**Aim of the task:** Copy the lines from the one containing "Image resolution: width=512" through the one containing "point(103,28)", both included, with nothing else from the records.

**Records shown:**
** BEGIN **
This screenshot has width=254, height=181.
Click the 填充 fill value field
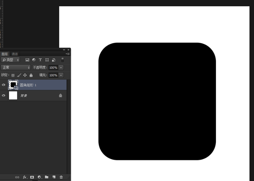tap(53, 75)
** END **
** BEGIN **
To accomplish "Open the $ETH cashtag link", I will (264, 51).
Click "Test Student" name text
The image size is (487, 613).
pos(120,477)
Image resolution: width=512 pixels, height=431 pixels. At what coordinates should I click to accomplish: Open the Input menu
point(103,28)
** END **
**The response:**
Image resolution: width=512 pixels, height=431 pixels. At what coordinates should I click to accomplish: Open the Input menu
point(103,28)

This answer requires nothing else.